According to a recent USA Today/Suffolk University poll, Kamala Harris and former President Donald Trump are still deadlocked in the state with just five days before Election Day.
The Middle East conflict has been a key issue in the White House race in the Great Lakes State — and many voters from the Arab and Muslim communities have broken with Democrats over the party’s continued policies of supporting Israel.
A poll earlier this month showed Arab voters breaking for former President Donald Trump by two percentage points.
“I think we’re going to essentially have to start again on the peace process,” Clinton — who spoke with a hoarse voice and appeared to have lost weight — added during his Wednesday appearance.

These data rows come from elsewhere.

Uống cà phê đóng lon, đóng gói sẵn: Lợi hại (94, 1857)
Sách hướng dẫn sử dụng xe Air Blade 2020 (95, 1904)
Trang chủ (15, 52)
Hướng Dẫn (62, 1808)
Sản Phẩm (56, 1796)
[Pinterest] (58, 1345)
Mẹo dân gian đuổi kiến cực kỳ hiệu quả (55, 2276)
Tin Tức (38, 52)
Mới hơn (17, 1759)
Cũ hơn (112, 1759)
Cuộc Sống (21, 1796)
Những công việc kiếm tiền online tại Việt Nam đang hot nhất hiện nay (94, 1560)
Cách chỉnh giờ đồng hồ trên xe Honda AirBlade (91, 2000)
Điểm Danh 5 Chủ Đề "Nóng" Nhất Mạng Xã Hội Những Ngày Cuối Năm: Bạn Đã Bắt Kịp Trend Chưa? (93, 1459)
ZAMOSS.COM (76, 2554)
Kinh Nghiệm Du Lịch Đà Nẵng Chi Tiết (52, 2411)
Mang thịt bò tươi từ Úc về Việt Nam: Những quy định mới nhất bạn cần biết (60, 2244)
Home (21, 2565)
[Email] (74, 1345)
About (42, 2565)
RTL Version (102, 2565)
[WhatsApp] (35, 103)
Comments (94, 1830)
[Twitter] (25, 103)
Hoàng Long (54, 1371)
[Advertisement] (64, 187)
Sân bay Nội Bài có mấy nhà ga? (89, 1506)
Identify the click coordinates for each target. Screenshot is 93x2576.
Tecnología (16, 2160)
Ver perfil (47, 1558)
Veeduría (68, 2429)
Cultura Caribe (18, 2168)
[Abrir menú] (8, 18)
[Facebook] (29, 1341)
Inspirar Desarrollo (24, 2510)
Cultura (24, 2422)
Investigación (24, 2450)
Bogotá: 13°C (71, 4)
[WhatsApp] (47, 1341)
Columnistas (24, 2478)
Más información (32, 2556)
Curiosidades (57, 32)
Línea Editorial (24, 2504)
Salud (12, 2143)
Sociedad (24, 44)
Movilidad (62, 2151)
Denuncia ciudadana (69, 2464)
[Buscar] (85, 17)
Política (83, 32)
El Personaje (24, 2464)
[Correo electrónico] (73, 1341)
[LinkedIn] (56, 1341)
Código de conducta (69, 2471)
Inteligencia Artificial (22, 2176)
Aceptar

In 1993, Clinton oversaw the Oslo peace accord between Israel and the Palestinians. He was also president when violence again erupted between the two factions in 1996.
“I think part of it is that Hamas did not care about a homeland for the Palestinians, they wanted to kill Israelis and make Israel uninhabitable,” he said Wednesday.
“Well, I got news for them. They [Israel] were there first before their faith existed,” he insisted.
Clinton did not mention that the Gaza Health Ministry, which is Hamas-controlled, has reported more than 43,000 people have been killed in the narrow Palestinian territory since Israel’s war began last year.
Despite his pro-Israel leanings, Clinton added that a Harris administration would “convince people they can’t murder their way out of this on either side.”
“They have to make a new beginning,” Clinton said. “People in Michigan are thinking about not voting because they’re mad at the Biden administration for honoring the historic obligation to try to keep Israel from being destroyed. I think that’s a mistake.”
Earlier this month, reports indicated that the US had spent $17.9 billion in military aid to Israel since the start of the war.
“How about we stop funding it?” Jessica Plichta, 21, shouted during the speech.
“He [Clinton] made it seem like Arabs are uprising and they want to eradicate all Jewish people from the area. That’s not true. They want self-determination and equal rights on their own land,” she told Michigan Live.
Clinton’s divisive Wednesday comments came just one day after he made a stump speech at the University of Pittsburg-Greensburg — where he claimed that Israeli leaders “don’t care anymore” about peace in the Middle East.
The Harris campaign has struggled to clarify its stance on the Israel-Hamas war — as swaths of more left-leaning Dems have called for the US to cease its support for the effort, while others remain more fervently tied to the Israeli cause.
Second gentleman Doug Emhoff tried to convince Jewish voters that Harris would fight antisemitism and support Israel if she wins the presidency.
Some attendees, however, remained unconvinced — and told The Post they would be casting votes for Republicans.